Name Type Description Default
data_manager DataManagerT

DataManagerBase subclass, optional. The class used to interact with the provided data and store it locally. By default, only the sampled data is stored in HDF5 files format.

None
data_params Union[DataParams, dict]

DataParams, optional. Data preprocessing information.

None
n_instances int

int. The total number of instances that are going to be processed (can be an estimation). This parameter is required and the only one from the above mentioned quadruplet, which isn't deduced from the data.

None
max_memory_gb int

int, optional. The maximum memory in GB that should be used. When not provided, the server's total memory is used. In any case only 80% of the provided memory or the server's total memory is considered.

None
optimized_for Union[list, str]

str or list Either 'training', 'cleaning' or or both ['training', 'cleaning']. The main usage of the service.

required
chunk_size int

int, optional. The number of instances to be used when creating a coreset node in the tree. When defined, it will override the parameters of optimized_for, n_instances, n_classes and max_memory_gb. chunk_size=0: Nodes are created based on input chunks. chunk_size=-1: Force the service to create a single coreset from the entire dataset (if it fits into memory).

None
chunk_by Union[Callable, str, list]

function, label, or list of labels, optional. Split the data according to the provided key. When provided, chunk_size input is ignored.

None
coreset_size Union[int, float, dict]

int or float, optional. Represents the coreset size of each node in the coreset tree. If provided as a float, it represents the ratio between each chunk and the resulting coreset.In any case the coreset_size is limited to 60% of the chunk_size. The coreset is constructed by sampling data instances from the dataset based on their calculated importance. Since each instance may be sampled more than once, in practice, the actual size of the coreset is mostly smaller than coreset_size.

None
coreset_params Union[CoresetParams, dict]

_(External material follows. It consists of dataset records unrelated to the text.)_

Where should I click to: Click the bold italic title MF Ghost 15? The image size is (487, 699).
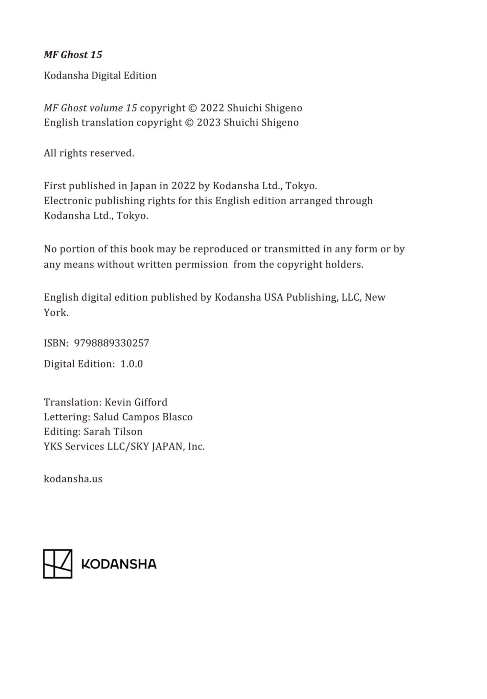(73, 55)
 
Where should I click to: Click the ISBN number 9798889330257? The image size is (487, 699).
(111, 343)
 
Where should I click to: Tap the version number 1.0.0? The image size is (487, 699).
(132, 364)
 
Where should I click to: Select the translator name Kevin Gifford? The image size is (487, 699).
(136, 402)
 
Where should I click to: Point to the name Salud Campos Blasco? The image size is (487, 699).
(143, 417)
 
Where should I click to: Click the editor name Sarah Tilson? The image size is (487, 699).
(113, 432)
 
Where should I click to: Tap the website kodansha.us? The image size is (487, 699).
(73, 479)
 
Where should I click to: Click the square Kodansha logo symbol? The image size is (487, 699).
(58, 564)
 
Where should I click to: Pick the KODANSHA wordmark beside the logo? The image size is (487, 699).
(119, 564)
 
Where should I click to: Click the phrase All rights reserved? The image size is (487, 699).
(89, 153)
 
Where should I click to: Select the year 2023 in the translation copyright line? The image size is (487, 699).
(208, 122)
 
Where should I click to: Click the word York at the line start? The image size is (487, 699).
(56, 312)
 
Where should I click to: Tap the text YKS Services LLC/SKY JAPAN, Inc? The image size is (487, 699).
(124, 446)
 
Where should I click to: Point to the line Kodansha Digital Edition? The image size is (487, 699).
(100, 75)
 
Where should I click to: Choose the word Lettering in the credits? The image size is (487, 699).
(67, 417)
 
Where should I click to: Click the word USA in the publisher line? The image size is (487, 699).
(273, 297)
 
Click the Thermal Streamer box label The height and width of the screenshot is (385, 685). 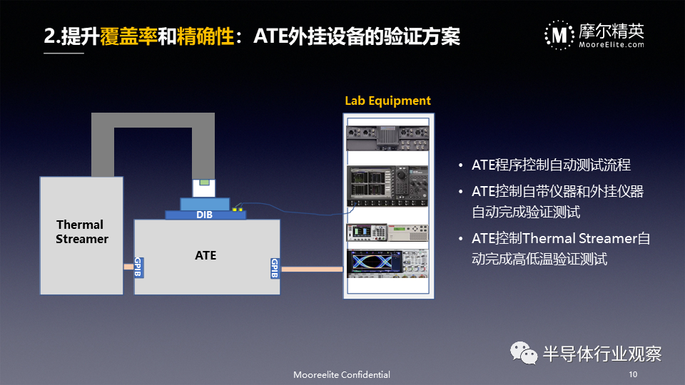[x=81, y=232]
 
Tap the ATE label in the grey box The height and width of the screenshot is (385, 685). [x=206, y=255]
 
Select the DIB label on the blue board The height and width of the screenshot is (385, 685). [x=204, y=215]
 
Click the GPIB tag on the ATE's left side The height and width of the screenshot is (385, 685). [x=138, y=267]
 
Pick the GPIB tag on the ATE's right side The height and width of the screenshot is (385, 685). [x=275, y=268]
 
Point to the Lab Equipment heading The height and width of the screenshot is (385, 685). [x=387, y=101]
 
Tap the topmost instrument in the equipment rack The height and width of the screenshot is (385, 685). [x=387, y=138]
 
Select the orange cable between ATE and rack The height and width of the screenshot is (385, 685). [x=312, y=270]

CoresetParams or dict, optional. Coreset algorithm specific parameters.

None
node_train_function Callable[[ndarray, ndarray, ndarray], Any]

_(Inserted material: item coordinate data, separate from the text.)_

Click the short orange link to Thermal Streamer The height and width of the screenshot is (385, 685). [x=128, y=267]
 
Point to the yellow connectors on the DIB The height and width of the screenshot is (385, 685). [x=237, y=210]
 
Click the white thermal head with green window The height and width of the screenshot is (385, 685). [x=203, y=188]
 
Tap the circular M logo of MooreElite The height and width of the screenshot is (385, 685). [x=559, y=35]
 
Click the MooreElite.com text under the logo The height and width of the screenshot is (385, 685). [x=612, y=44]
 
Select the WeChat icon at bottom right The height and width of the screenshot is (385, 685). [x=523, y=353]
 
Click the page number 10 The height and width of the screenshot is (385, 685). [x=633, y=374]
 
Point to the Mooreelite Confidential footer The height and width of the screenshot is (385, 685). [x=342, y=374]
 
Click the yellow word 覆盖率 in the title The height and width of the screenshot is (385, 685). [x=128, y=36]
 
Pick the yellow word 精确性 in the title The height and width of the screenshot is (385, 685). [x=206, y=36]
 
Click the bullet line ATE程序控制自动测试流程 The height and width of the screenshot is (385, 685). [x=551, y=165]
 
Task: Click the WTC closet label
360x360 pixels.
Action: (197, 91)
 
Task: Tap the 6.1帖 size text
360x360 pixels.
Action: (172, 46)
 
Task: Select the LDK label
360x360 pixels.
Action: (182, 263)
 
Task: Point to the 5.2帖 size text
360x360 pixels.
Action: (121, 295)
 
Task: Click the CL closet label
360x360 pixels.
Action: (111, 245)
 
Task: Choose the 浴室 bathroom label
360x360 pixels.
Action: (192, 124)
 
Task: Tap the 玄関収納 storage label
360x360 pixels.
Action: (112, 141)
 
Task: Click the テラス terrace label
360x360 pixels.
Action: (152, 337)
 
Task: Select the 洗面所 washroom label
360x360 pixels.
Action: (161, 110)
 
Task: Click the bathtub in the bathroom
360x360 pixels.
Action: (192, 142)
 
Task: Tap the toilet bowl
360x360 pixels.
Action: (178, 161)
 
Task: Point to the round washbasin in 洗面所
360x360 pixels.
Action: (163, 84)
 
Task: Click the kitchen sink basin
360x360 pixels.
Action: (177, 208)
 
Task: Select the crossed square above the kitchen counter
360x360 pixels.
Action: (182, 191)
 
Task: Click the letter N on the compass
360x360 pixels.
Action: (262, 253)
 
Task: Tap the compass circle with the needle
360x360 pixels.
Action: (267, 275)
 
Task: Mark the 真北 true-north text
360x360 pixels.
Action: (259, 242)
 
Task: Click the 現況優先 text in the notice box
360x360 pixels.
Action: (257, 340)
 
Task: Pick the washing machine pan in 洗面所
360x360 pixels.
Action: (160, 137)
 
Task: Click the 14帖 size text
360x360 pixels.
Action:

Callable, optional. method for training model at tree node level.

None
node_train_function_params dict

dict, optional. kwargs to be used when calling node_train_function.

None
node_metadata_func Callable[[Tuple[ndarray], ndarray, Union[list, None]], Union[list, dict, None]]

callable, optional. A method for storing user meta data on each node.

None
working_directory Union[str, PathLike]

str, path, optional. Local directory where intermediate data is stored.

None
cache_dir Union[str, PathLike]

str, path, optional. For internal use when loading a saved service.

None
chunk_sample_ratio float

float, optional. Indicates the size of the sample that will be taken and saved from each chunk on top of the Coreset for the validation methods. The values are from the range [0,1]. For example, chunk_sample_ratio=0.5, means that 50% of the data instances from each chunk will be saved.

None
model_cls Any

A Scikit-learn compatible model class, optional. The model class used to train the model on the coreset, in case a specific model instance wasn't passed to fit or the validation methods. The default model class which will be selected for this class instance will be XGBRegressor, on condition the xgboost library is installed. Otherwise, LGBMRegressor will be chosen if the lightgbm library is installed. Else, in the presence of the Catboost library, the selected class will be the CatBoostRegressor. Lastly, if none of the mentioned three libraries are installed, sklearn's GradientBoostingRegressor will be chosen as the final fallback.

None